American literary critic, musician and music teacher

Josephine E. Keating (Smith; 1838 – November 8, 1908) was an American literary critic, musician and music teacher of the long nineteenth century. Early in her career, she was successful in the music field where she sang for charitable and patriotic purposes and taught music, vocal, piano, harp and guitar. Later, she turned to literature, becoming a discerning and discriminating critic.

==Early life and education==
Josephine Esselman Smith was born in Nashville, Tennessee, in 1838. She was educated in the Atheneum in Columbia. From that institution, she was graduated with distinction in vocal and instrumental music. She was first in all her other classes, also studying modern French and English literature.

==Career==
At the beginning of her career, she gave much attention to music and its history and to that of the persons most distinguished as executants or professors of it.{ Keating was also a singer. After many triumphs in the music field in Nashville, Tennessee, Baton Rouge, Louisiana, and Memphis, where she sang for charitable and patriotic purposes, teaching music, vocal, piano, harp and guitar, for the support of her family during the war, she turned to literature.

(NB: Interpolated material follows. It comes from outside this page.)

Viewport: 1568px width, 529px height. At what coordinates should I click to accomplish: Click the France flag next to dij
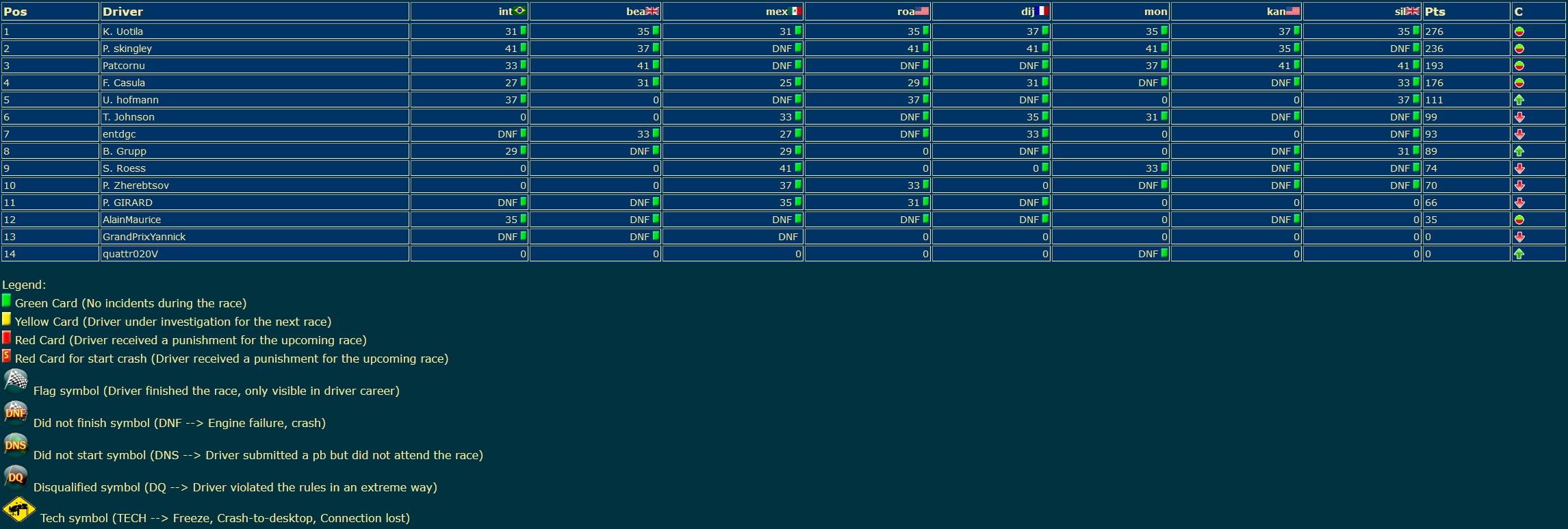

She became well known to publishers and literary people throughout the country as a discerning and discriminating critic, serving as the literary editor of the Memphis, Tennessee Appeal, and later of the Memphis Commercial. Keating was a letter writer, and for eight years, the New York correspondent of the Appeal. During her connection with that journal, she wrote many musical criticisms of value and several sketches of notable musical and theatrical people. She also made many valuable translations from the French, which were well received.

==Personal life==
In 1856, she married Col. John McLeod Keating (1830–1906), a Memphis journalist. There were two children, a son and a daughter. She died November 8, 1908, in Memphis, Tennessee.